Temps de lecture: 7 min

Alors qu'une neuvième vague causée par le variant BQ.1.1 s'amorce en Europe où, parallèlement, l'hiver apporte son lot de virus respiratoires saisonniers, les Français et les Françaises risquent de se retrouver insuffisamment protégés contre les formes graves du Covid-19. En effet, la campagne de rappel initiée début octobre ne prend pas ou peu, même chez les plus âgés ou les plus vulnérables. Et si la population s'était très largement mobilisée en 2021 pour se faire vacciner, on compte de moins en moins de volontaires au renouvellement de ces injections.

Ainsi, à la fin novembre, seulement deux millions de personnes avaient reçu un rappel de vaccin contre le Covid-19 depuis le lancement de la nouvelle campagne, dont 1,8 million avec un vaccin bivalent (protégeant contre deux maladies ou deux souches d'un même germe). Et, selon les données de Santé publique France (SPF) arrêtées au 28 novembre, 9,4% des 80 ans et plus et 7,2% des 60-79 ans ont reçu une dose de vaccin bivalent.
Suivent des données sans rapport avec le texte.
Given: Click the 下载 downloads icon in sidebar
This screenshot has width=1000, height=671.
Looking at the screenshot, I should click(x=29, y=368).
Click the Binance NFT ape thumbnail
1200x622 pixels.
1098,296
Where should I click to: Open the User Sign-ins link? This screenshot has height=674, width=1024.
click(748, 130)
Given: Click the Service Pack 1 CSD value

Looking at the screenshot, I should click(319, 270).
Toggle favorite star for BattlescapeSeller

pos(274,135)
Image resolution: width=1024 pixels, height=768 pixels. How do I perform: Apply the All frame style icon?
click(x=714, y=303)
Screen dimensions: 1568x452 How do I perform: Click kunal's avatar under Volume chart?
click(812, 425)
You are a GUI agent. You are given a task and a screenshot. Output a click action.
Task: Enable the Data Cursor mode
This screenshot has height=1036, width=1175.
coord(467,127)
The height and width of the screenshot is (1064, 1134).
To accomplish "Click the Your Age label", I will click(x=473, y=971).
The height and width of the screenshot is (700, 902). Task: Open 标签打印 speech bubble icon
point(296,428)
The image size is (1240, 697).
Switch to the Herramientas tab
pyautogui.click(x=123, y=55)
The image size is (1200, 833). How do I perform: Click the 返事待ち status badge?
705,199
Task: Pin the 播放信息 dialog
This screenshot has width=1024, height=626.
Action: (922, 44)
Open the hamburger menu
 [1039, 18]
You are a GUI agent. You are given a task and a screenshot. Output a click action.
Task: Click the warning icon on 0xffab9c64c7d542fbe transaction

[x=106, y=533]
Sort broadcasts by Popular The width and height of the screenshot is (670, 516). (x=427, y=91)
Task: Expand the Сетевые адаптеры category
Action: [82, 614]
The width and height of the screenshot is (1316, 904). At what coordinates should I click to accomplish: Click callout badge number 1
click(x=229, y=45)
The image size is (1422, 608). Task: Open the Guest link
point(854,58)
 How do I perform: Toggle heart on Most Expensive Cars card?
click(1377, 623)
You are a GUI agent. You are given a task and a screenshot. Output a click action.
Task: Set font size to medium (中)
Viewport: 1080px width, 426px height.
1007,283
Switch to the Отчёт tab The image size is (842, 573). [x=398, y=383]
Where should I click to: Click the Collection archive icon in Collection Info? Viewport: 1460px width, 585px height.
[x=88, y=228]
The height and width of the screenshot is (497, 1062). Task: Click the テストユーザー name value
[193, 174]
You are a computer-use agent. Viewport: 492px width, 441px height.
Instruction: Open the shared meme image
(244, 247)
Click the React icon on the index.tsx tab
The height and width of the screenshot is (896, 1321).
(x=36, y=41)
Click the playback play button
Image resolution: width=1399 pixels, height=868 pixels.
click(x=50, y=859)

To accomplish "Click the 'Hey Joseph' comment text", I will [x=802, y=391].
Au final, le taux de personnes jugées suffisamment protégées «du fait d'une vaccination ou d'une infection récente», est estimé à 21% chez les 80 ans et plus et à 37% chez les 60-79 ans.

Dans le même temps, la vaccination contre la grippe souffre aussi d'une certaine désaffection avec une baisse de 13% des injections remboursées par l'Assurance-maladie par rapport à 2021. Pour expliquer ce désintérêt, sinon ce désamour, alors que la France affiche de très bons taux de primo-vaccination, nous avons quelques hypothèses à avancer.

Ambiance de fin de pandémie

À chaque fin de vague épidémique, c'est la même chose: certains clament trop rapidement que c'est la dernière et beaucoup parviennent même à s'en persuader. Or, la campagne de rappel a été lancée à la fin de la huitième vague, celle du début de l'automne, médiatiquement passée relativement inaperçue dans un contexte où les Français étaient déjà plus que lassés de cette vie sous Covid et avaient envie de passer à autre chose. Une condition parfaite à ce que toute stratégie de l'autruche se montre redoutablement efficace.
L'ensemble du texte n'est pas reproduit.